Tech-Enabled Disinformation

Facebook has come under a lot of heat since the election for allowing fake news and disinformation to be spread quite so easily via its platform.

It is not, however, alone amongst tech giants, in being culpable in this respect. Take, for instance, this Google search ranking from November 13th, featuring a conspiracy website called "70 news" ( that confidently publishes fabricated absolute bullshit as if fact.

In this instance, the article claims "FINAL ELECTION 2016 NUMBERS: TRUMP WON BOTH POPULAR ( 62.9 M -62.2 M ) AND ELECTORAL COLLEGE VOTES ( 306-232)"

The spacing errors and all-caps in the title both pain me, but an appreciation of good grammar and punctuation is my problem.
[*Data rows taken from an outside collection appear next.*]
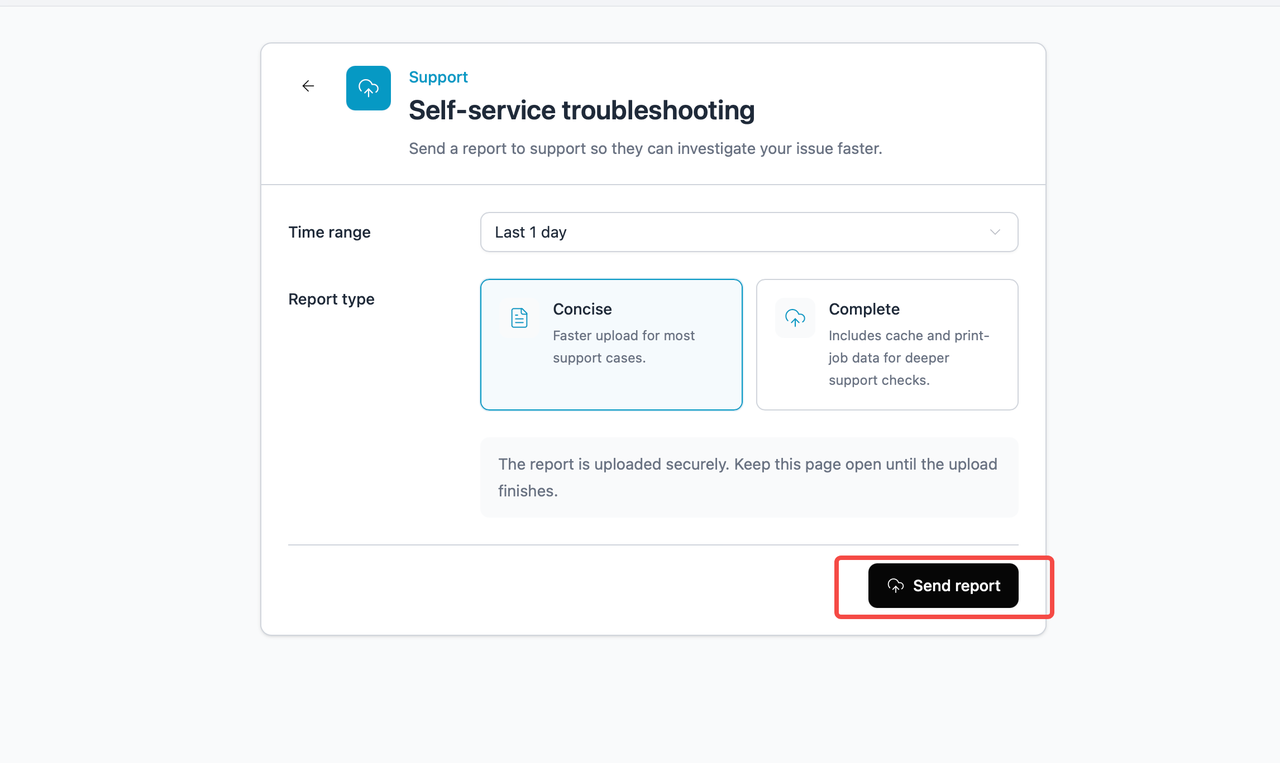Choose the "Concise" title text option
This screenshot has width=1280, height=763.
click(x=582, y=309)
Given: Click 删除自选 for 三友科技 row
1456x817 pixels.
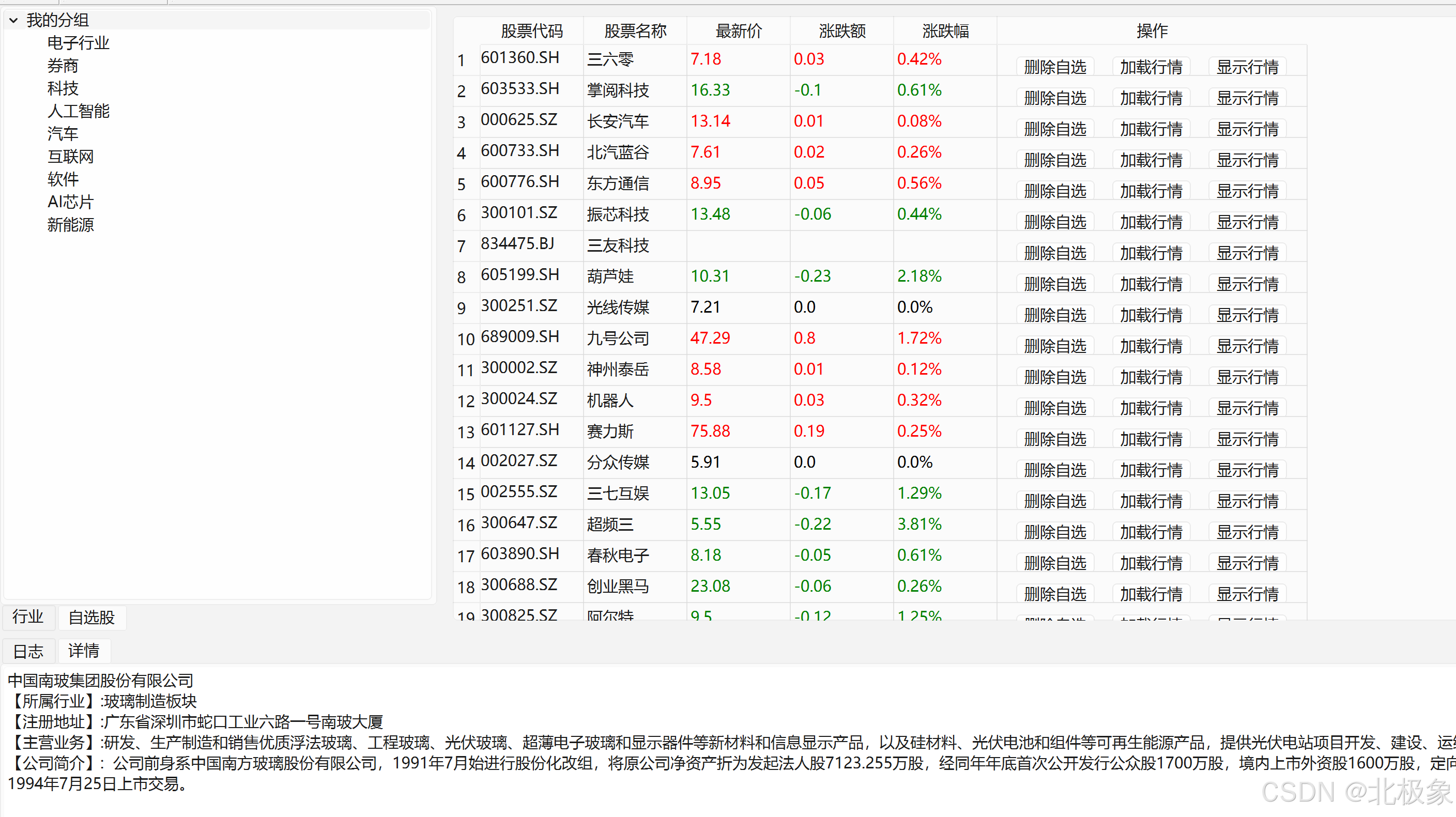Looking at the screenshot, I should tap(1055, 253).
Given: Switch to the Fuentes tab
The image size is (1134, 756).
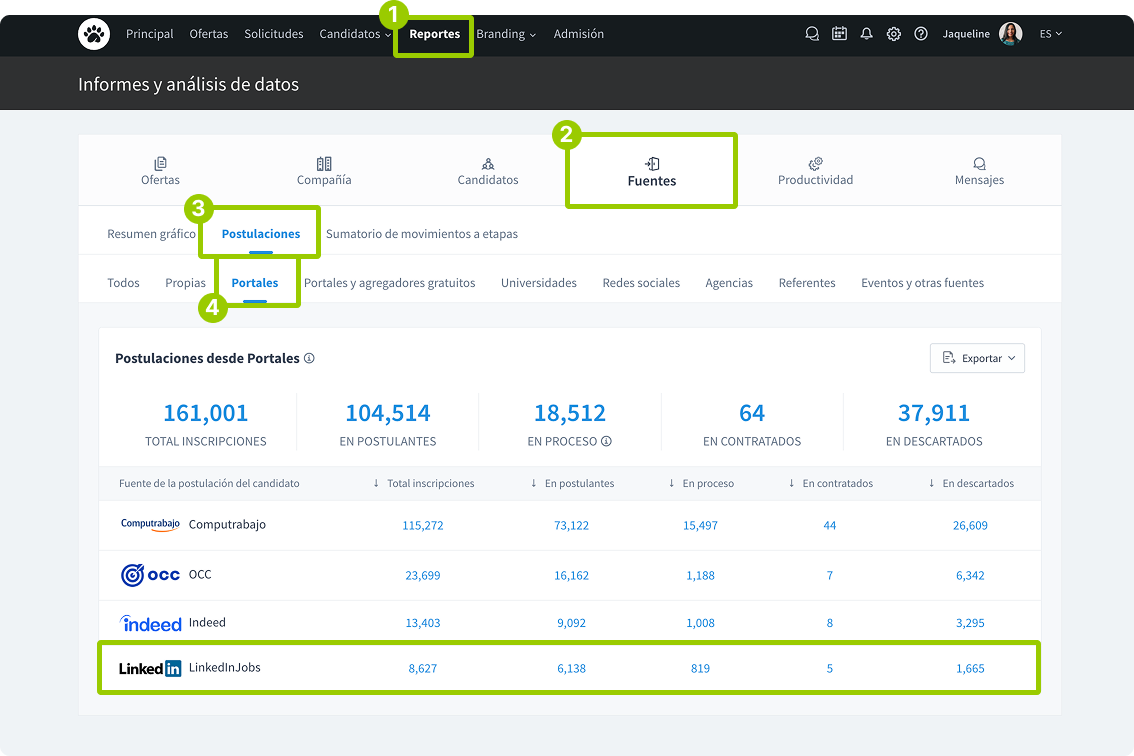Looking at the screenshot, I should 651,171.
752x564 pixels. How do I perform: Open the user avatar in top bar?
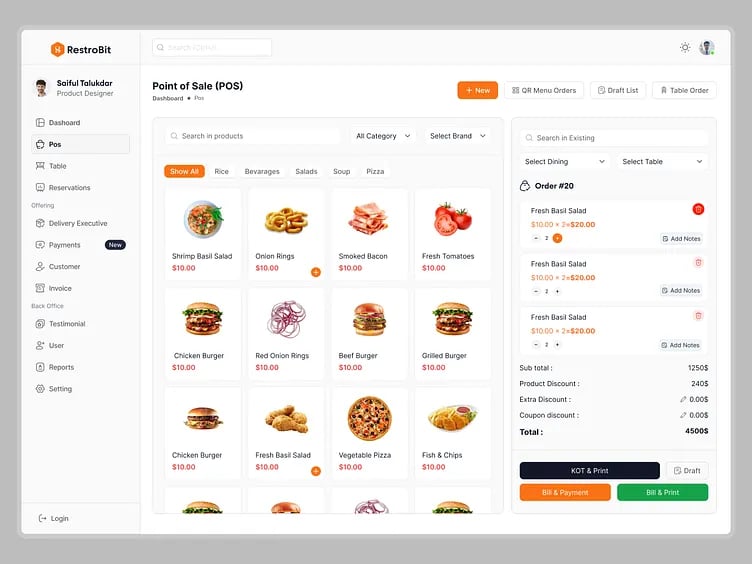(707, 47)
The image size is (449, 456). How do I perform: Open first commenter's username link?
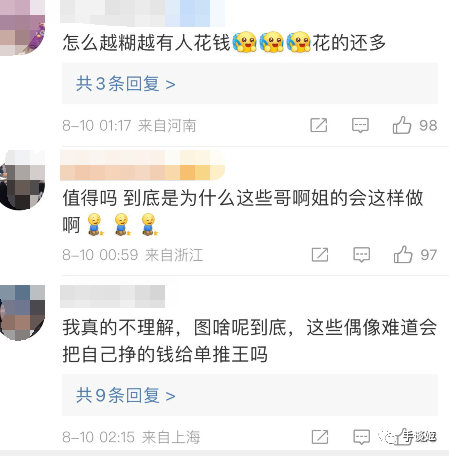[x=142, y=13]
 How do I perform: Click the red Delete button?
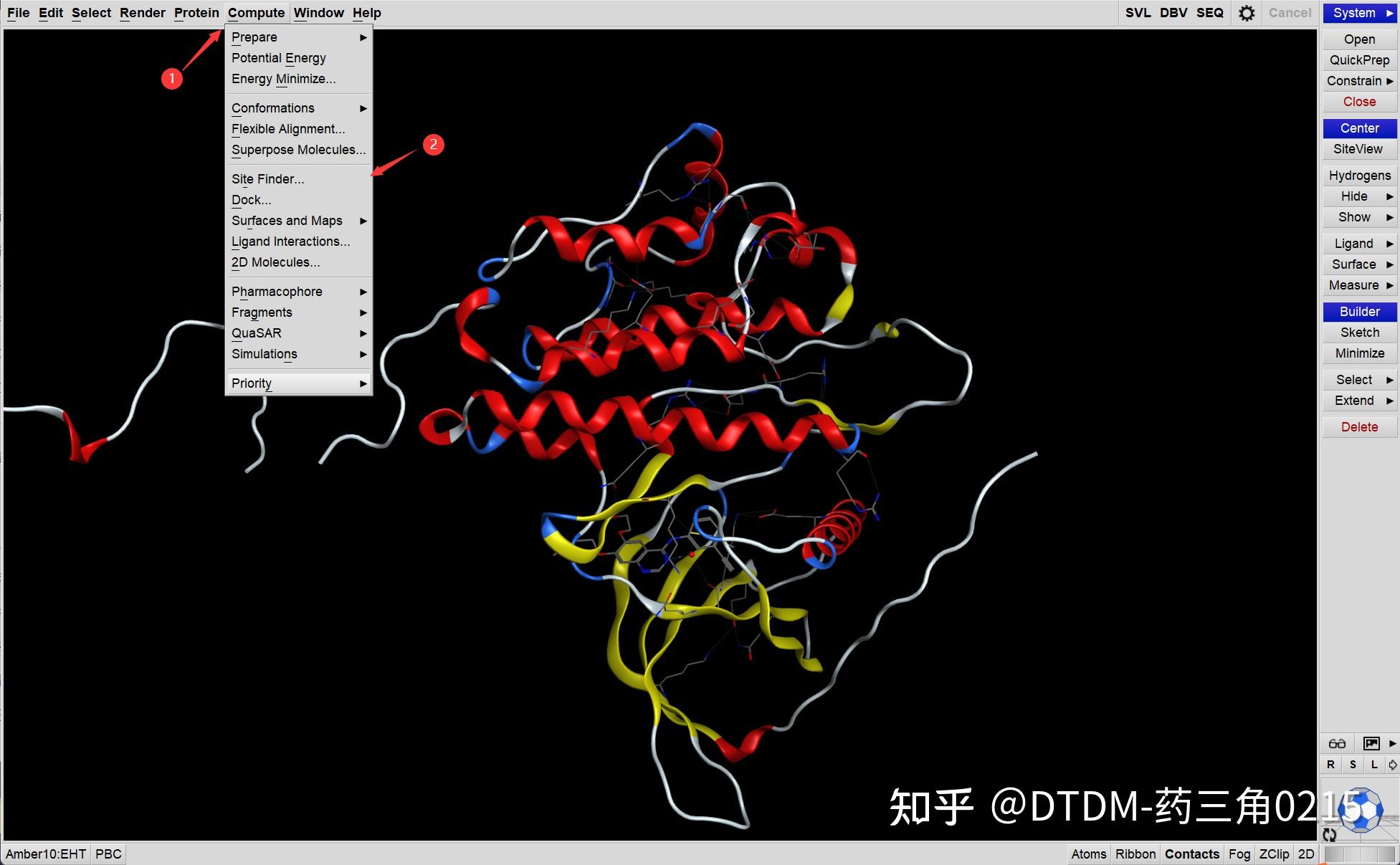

What should not be my issue to contend with, however, is that the facts behind the headline paint an entirely picture.

This isn't just appearing second in the organic search results for the key-phrase "final popular vote 2016", but it is also second in the "Top stories" news rotator atop the search listings, earning it a big feature placement, replete with graphics of a squinty-eyed Trump and purse-lipped Clinton.

The veracity of the article be damned. The giveaway fact the article title is written in ALL CAPS is irrelevant. The website is split into six categories of news; "SHOWBIZ", "RELIGION", "NEWS", "FINANCE", "POLITICS" and "HILLARY'S HEALTH". This is apparently not cause for concern.

Whilst Google shouldn't censor news, this is not news. It is misinformation from an unreputable source. Google should not delist such content, but its algorithms equally shouldn't rank it top for a highly popular search-phrase at a critical moment in America's history. The damage done by such BS, and the credibility a novice web-user might forgivably infer from a feature-banner placement, means Google has a responsibility.

Firms that claim their platforms are powerful tools for marketing and advertising, such as Facebook and Google, must accept that with bumper profits comes a degree of social responsibility. Forward-looking visions of "revolutionising" industries are amazing, but paying attention to how existing technology is already used by people outside the Bay area would be nice, too.

Update 2016-11-14 1820 UTC: The Washington Post has decided to cover this story as well.